The European rating agency Scope has confirmed Austria’s rating of “AA+”. This means that Austria continues to hold the second-best rating, the Ministry of Finance announced on Saturday. Finance Minister Magnus Brunner (ÖVP) viewed the “very good rating as a sign of the high trust of financial markets in the Austrian location.” Scope had revoked Austria’s top rating at the end of April, lowering its long-term credit rating from “AAA” to “AA+”.
Austria benefits primarily from a competitive and diversified economic structure as well as a “strong external economic position,” Scope explained. The banking sector remains “strong.” Additionally, Austria has a “favorable debt profile” with an exceptionally long average maturity and low, albeit rising, interest rates.
In contrast, there is a high debt level compared to other countries with high ratings, along with budget pressure due to rising pension and healthcare costs, and an aging society, which also diminishes growth prospects if structural reforms do not occur. Another challenge mentioned is “a certain vulnerability to geopolitical risks” due to dependence on Russian natural gas imports. The agency expects real GDP growth of -0.4 percent in 2024 and 1.1 percent in 2025.
The Ministry of Finance points out that the rating agency Standard & Poor’s recently upgraded the outlook for Austria from stable to positive. Fitch also confirmed the second-best rating; the rating agency Morningstar DBRS even granted a triple-A rating.

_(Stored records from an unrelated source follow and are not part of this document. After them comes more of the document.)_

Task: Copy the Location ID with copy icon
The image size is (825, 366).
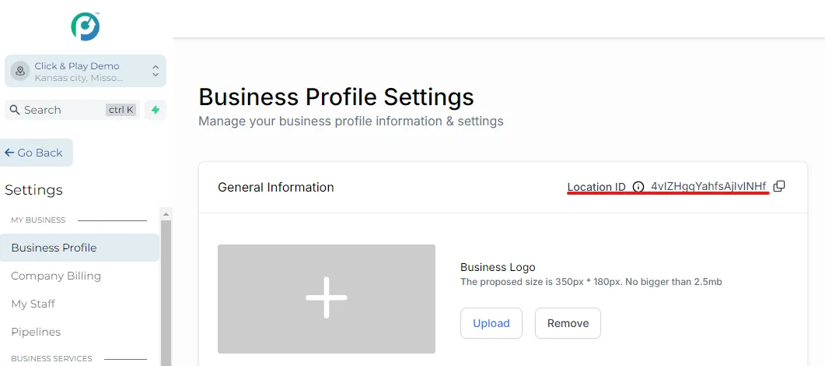Action: 779,186
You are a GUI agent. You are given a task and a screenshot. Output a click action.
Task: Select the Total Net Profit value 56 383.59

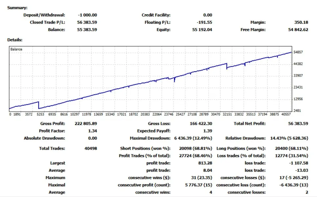pos(298,124)
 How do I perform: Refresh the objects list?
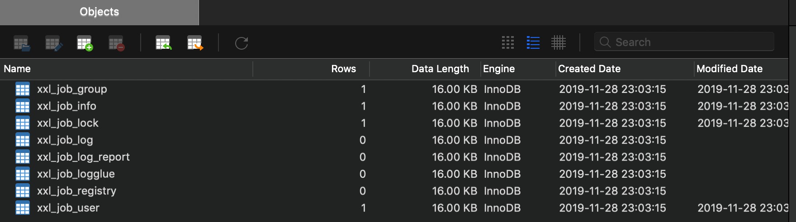(x=242, y=43)
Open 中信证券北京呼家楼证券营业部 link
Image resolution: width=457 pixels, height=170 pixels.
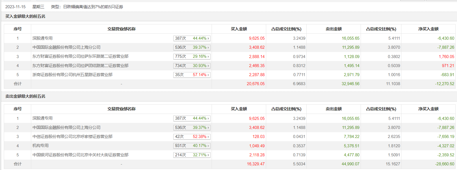coord(72,137)
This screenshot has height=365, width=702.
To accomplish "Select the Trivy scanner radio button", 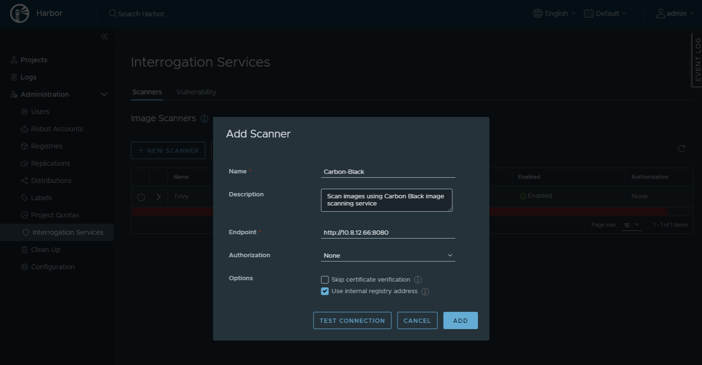I will [x=141, y=197].
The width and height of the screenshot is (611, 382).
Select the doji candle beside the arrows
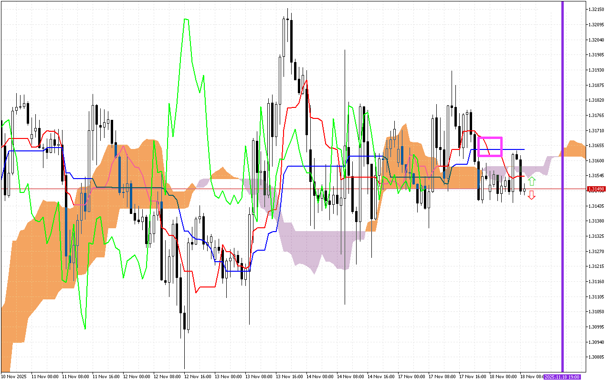pyautogui.click(x=524, y=191)
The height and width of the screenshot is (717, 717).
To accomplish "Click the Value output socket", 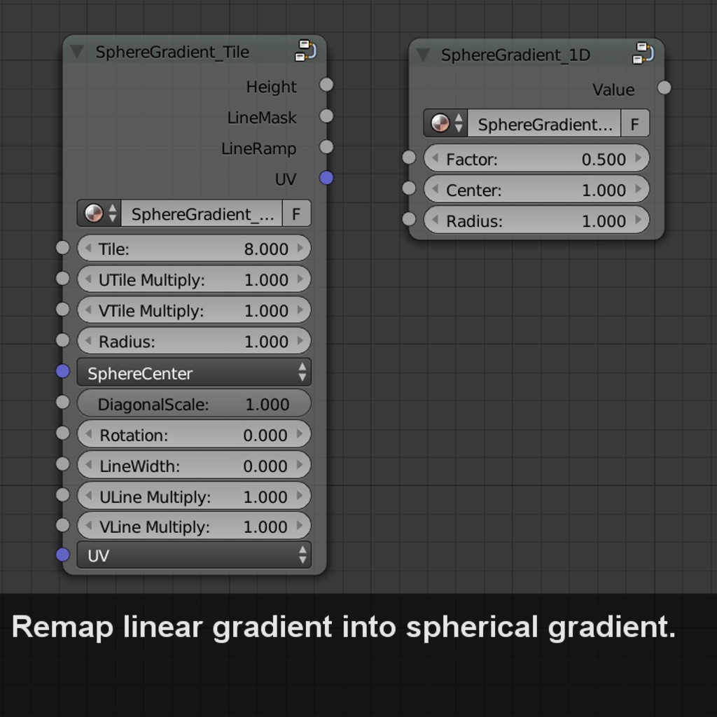I will point(664,88).
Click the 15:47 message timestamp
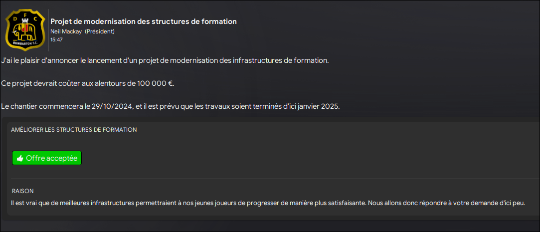This screenshot has height=232, width=540. pos(56,39)
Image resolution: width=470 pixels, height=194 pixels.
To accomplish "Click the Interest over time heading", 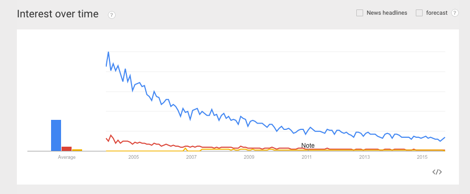I will 58,14.
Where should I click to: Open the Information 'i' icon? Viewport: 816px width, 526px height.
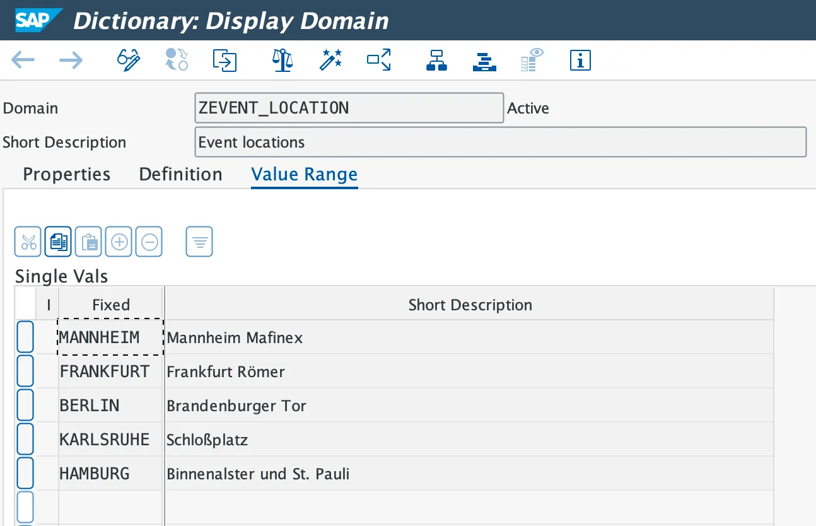coord(580,61)

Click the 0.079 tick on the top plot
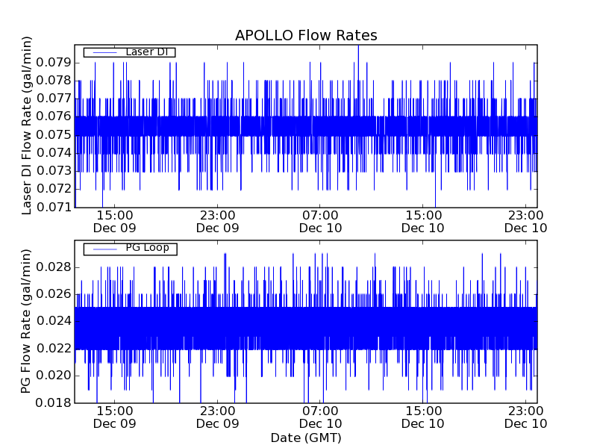[54, 61]
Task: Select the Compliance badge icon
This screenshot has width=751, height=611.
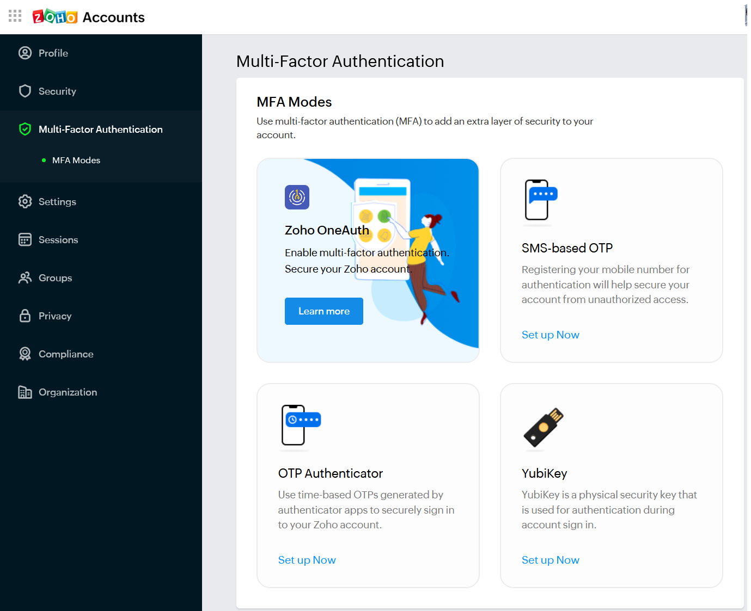Action: pos(25,354)
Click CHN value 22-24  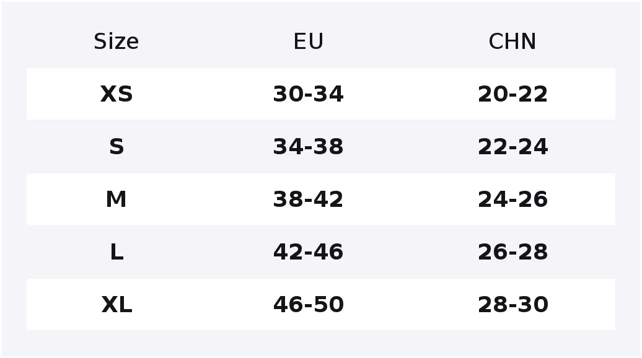click(512, 146)
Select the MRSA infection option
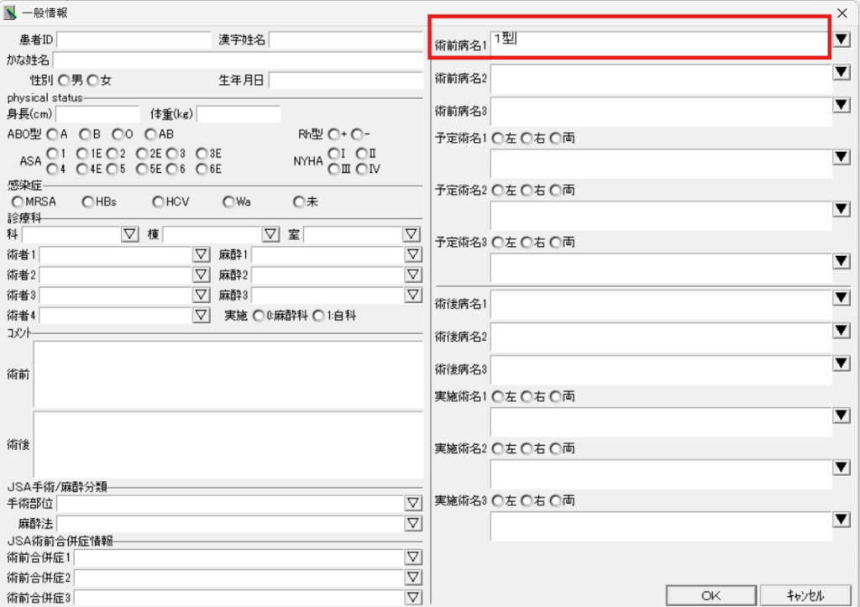 (18, 201)
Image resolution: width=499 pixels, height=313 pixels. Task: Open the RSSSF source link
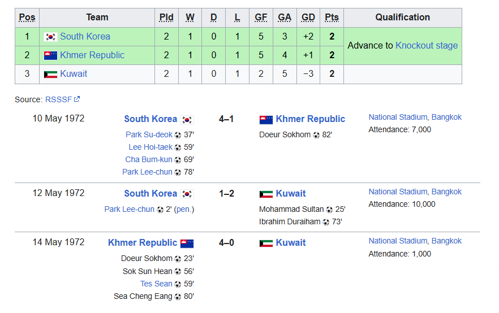tap(59, 99)
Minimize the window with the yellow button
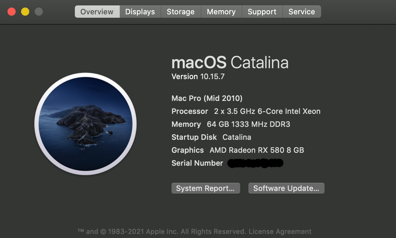The width and height of the screenshot is (396, 238). [25, 12]
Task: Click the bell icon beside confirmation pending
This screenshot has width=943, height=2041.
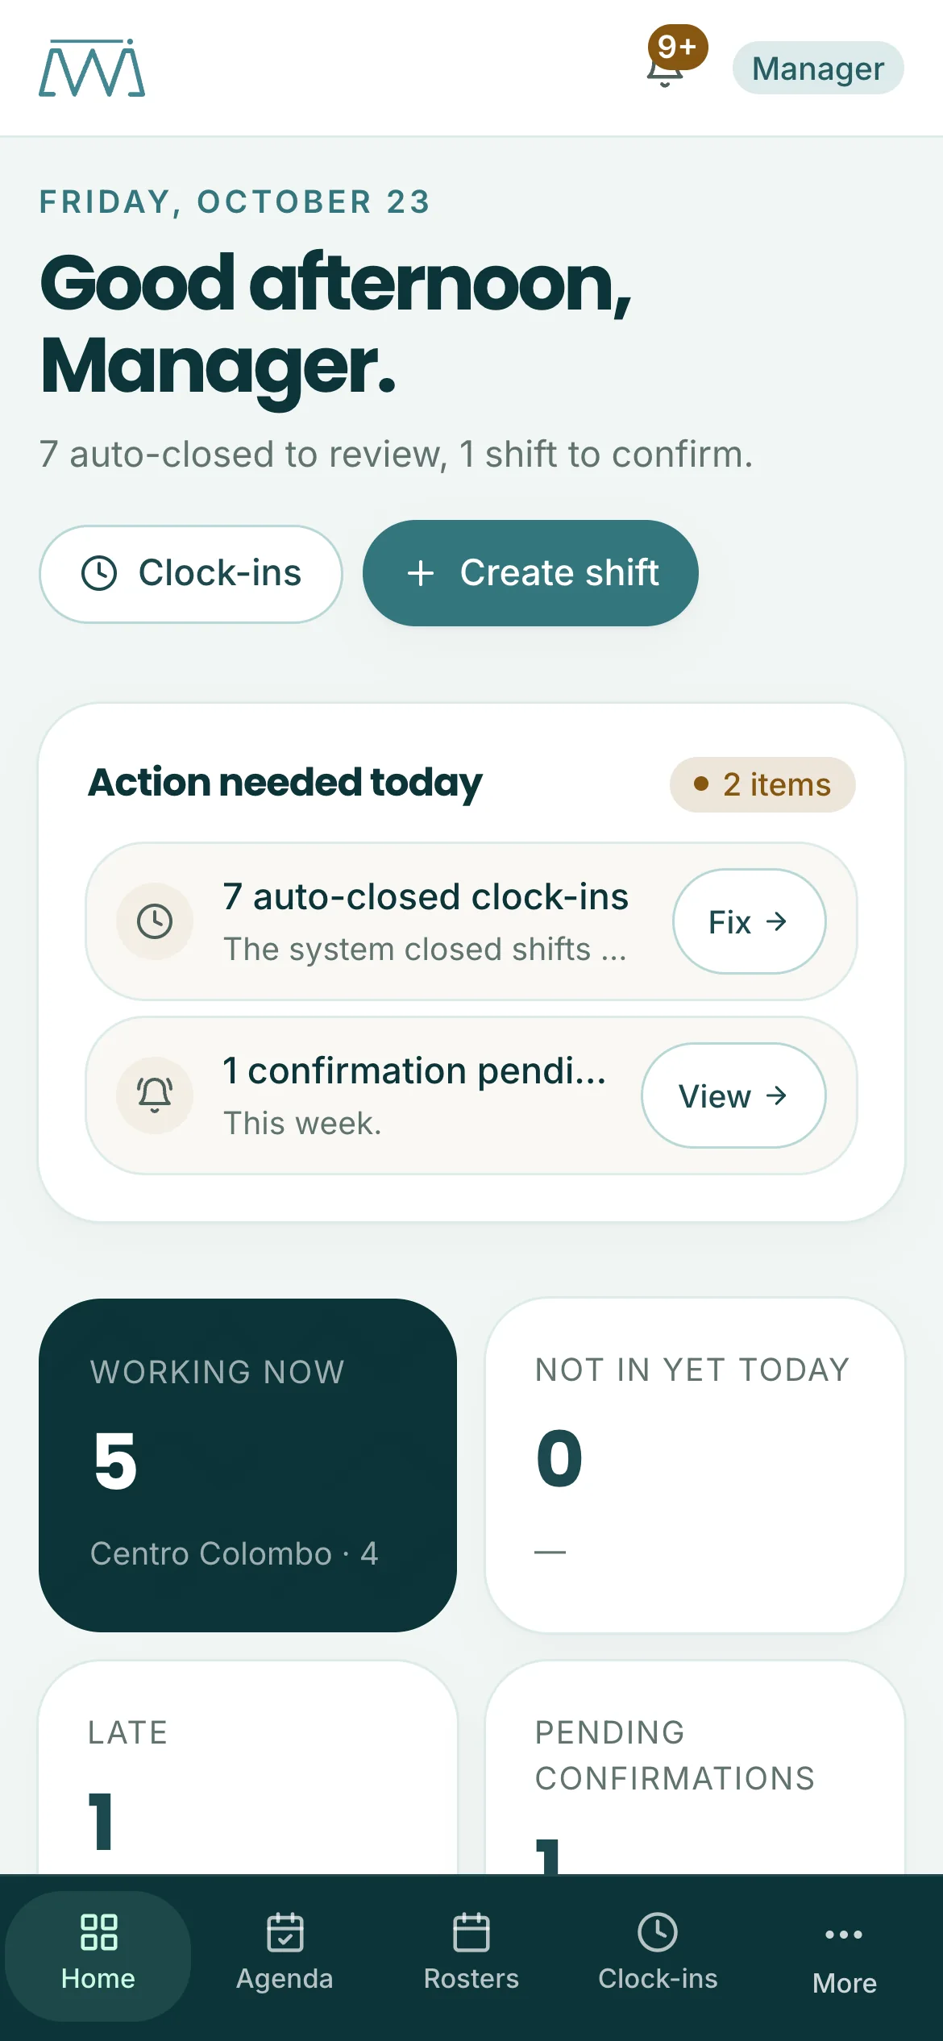Action: tap(155, 1095)
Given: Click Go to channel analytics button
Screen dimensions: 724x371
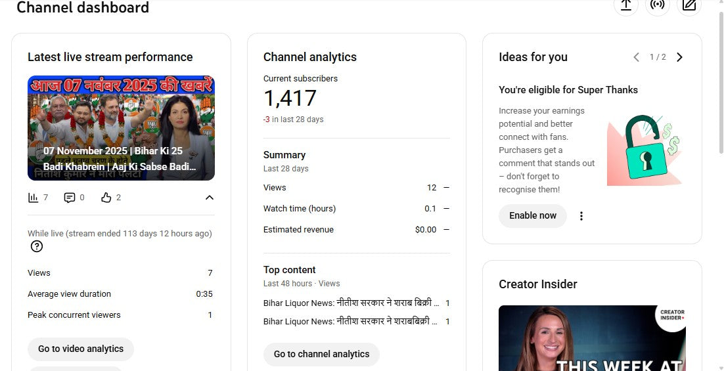Looking at the screenshot, I should (x=321, y=354).
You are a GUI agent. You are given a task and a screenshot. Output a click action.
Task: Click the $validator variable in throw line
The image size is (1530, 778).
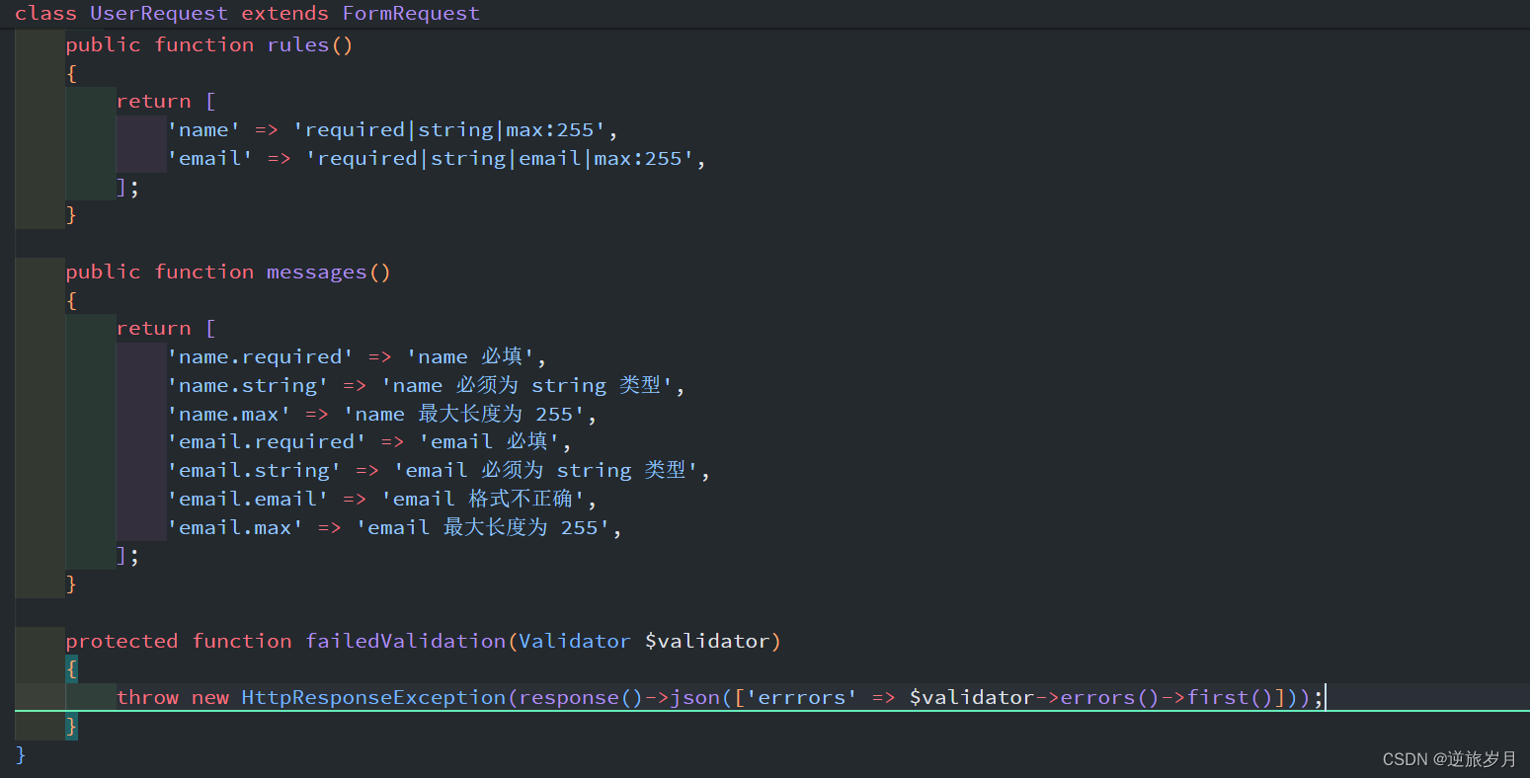click(x=972, y=697)
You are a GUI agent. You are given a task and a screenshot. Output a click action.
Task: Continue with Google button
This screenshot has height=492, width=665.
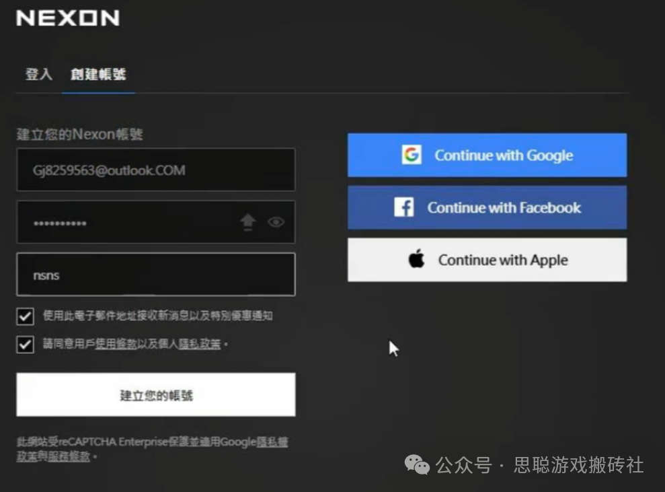487,155
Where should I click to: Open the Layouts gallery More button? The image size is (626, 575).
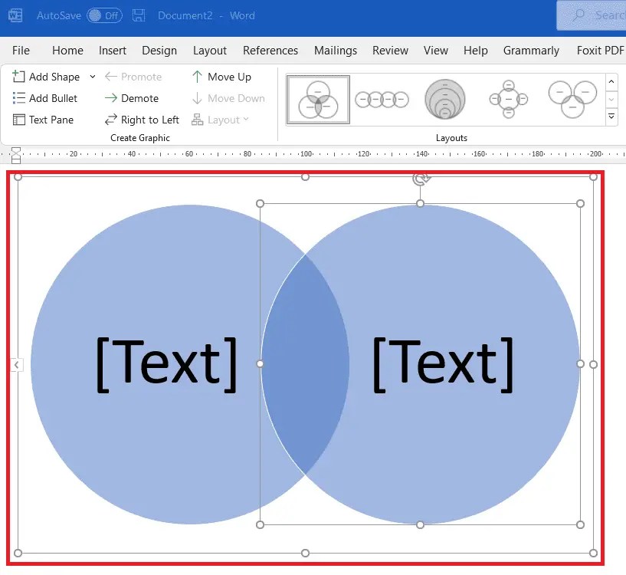[611, 116]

“Despite global challenges, the agencies emphasize the resilience of the Austrian economy, solid debt sustainability, and high per capita GDP,” Brunner stated in the announcement. However, this does not mean that Austria should not make reforms. “Rather, the focus must be on competitiveness: eliminating the most pointless regulations and highlighting new opportunities,” Brunner said. “To keep Austria and Europe competitive, we should not burden ourselves with new regulations, but rather make the system more efficient.”